Regeneration of Large Rat Osteochondral Knee Fracture, Using the Recombinant Human Amelogenin Protein (rHAM⁺)

Osteochondral knee defects are common, painful and debilitating, leading with time to the development of joint degeneration. Regeneration of hyaline cartilage is very limited. Current surgical techniques most often induce fibrocartilaginous tissues, which do not consistently yield long term satisfactory clinical results. Previously, we have shown that application of our recombinant human amelogenin protein (rHAM⁺) alone induced in vivo regeneration of; (i) dog tooth supporting tissues; alveolar bone, periodontal ligament and cementum, lost due to chronic periodontitis, and (ii) transected rat skeletal ligament. In both models rHAM⁺ induced regeneration through recruitment of cells expressing mesenchymal stem cell (MSC) markers. Amelogenin is expressed in hyaline cartilage chondrocytes, in bone cells, and in MSCs.
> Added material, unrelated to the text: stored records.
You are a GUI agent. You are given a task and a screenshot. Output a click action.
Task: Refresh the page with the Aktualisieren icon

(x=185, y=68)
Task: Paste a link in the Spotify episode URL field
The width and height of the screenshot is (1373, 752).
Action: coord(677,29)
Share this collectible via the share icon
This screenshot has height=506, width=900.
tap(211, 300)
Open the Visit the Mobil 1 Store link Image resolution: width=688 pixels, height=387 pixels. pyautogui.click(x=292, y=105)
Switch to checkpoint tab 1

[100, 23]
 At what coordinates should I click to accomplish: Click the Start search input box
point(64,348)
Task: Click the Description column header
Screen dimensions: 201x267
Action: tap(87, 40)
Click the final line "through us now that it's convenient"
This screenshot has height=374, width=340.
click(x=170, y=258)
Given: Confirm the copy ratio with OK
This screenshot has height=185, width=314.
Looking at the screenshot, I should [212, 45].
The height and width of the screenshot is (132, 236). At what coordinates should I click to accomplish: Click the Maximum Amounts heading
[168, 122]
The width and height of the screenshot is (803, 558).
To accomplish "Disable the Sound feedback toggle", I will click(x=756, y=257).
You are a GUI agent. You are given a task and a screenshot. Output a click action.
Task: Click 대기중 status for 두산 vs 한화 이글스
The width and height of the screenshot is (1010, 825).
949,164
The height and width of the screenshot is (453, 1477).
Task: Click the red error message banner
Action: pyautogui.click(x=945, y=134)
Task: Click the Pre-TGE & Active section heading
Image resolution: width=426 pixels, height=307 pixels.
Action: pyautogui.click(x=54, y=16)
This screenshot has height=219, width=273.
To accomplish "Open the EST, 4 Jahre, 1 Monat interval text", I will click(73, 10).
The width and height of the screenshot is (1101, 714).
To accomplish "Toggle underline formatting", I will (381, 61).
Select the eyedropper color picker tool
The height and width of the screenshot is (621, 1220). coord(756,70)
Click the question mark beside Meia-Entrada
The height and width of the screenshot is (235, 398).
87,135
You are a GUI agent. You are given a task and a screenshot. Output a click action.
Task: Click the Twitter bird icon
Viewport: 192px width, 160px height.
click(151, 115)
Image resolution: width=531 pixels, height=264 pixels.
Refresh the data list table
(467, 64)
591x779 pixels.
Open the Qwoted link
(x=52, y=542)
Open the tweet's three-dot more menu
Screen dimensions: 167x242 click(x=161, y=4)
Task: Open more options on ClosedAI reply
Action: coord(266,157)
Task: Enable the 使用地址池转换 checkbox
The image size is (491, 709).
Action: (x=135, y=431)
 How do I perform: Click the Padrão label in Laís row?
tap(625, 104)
Hence, we assumed that application of rHAM⁺ could bring about functional regeneration of osteochondral knee fracture (OCF), through recruitment of MSCs. Large OCF was created in rat femoral trochlea. Different concentrations of rHAM⁺ dissolved in its carrier propylene glycol alginate (PGA) were applied to the experimental groups. To the control only the PGA carrier was applied. Three months after the operation, rHAM⁺ dose-dependently induced regeneration of the hyaline cartilage and the subchondral bone. The concentration which yielded the best results was 0.5mg/ml. Six months after operation and application of 0.5mg/ml rHAM⁺, the area of the defect was filled with normally arranged subchondral bone and hyaline cartilage, expressing normal extracellular matrix. Furthermore, application of rHAM⁺ prevented the severe post traumatic osteoarthritic changes seen in all controls rats. Four days after creation of OCF the number of cells expressing MSC markers in the experimental group was significantly higher than in the control. In conclusion, rHAM⁺ induces significant regeneration of the hyaline articular cartilage and the subchondral bone, through recruitment of MSCs.